The term is completely absent from pre-Buddhist literature which makes it suspicious, but I also can’t see which old typo this could have been. Also pariṇāma (that also means change) only appears in the epics 2-3 centuries later.
In the suttas it is mostly rooted in the SN, and there mostly in the SN 22, SN 24, and SN 35, i.e. where we also mostly find the anicca-dukkha-anatta triplet.
Psychologically the term makes sense. After all things usually don’t just fall apart and break away, but they rather change: a little bit of back pain, some more wrinkles. So especially when our bodies get older and good feelings fade away the resulting dissatisfaction is accurately described by vipariṇāma, as e.g. in SN 22.2.
In that sense the term vipariṇāmadukkha makes equal sense: suffering due to change (in SN 38.14, SN 45.65, MN 44, DN 33).
The triplet appears only (or mostly?) in the form of anicca-dukkha-vipariṇāmadhamma.

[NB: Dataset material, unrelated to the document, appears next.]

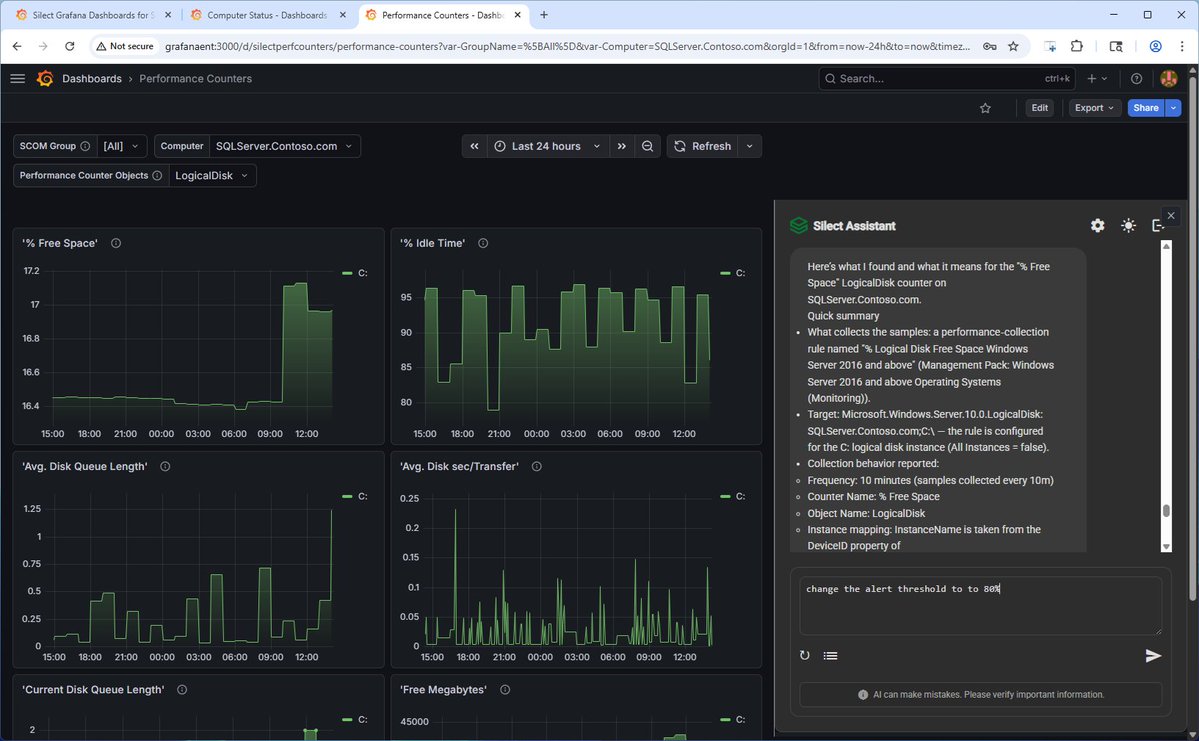Open the Grafana navigation hamburger menu

pyautogui.click(x=17, y=78)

And I have no clue what -dhamma is supposed to mean here: principle, law, teaching, thing, phenomenon?!?!
In most other cases the single word indeed appears close to anicca as a cause for dukkha, which of course makes more sense than the other way round (so in SN 22.43, SN 25.).
Or it appears close to another related term, aññathatta (also ‘change’), with some nice images in SN 22.80 (also SN 35.69, AN 10.29, MN 67)
All three change-terms, anicca, vipariṇāma, and aññathatta appear in SN 25 and SN 35.93.
Finally we have also a formula of the opposites, as the view of eternalists: "After death I will be permanent (nicca), everlasting (dhuva), eternal (sassata), and imperishable (avipariṇāmadhamma). So in SN 22.81, SN 22.94, SN 22.96-98, SN 22.152, SN 24.3, MN 2, MN 22, MN 146, DN 1, DN 24).
I don’t know how helpful this is, except that anicca and vipariṇāma are almost overlapping and that the triplet of anicca-dukkha-vipariṇāma doesn’t seem to make much sense to me.
Maybe @sujato has more insight in the matter?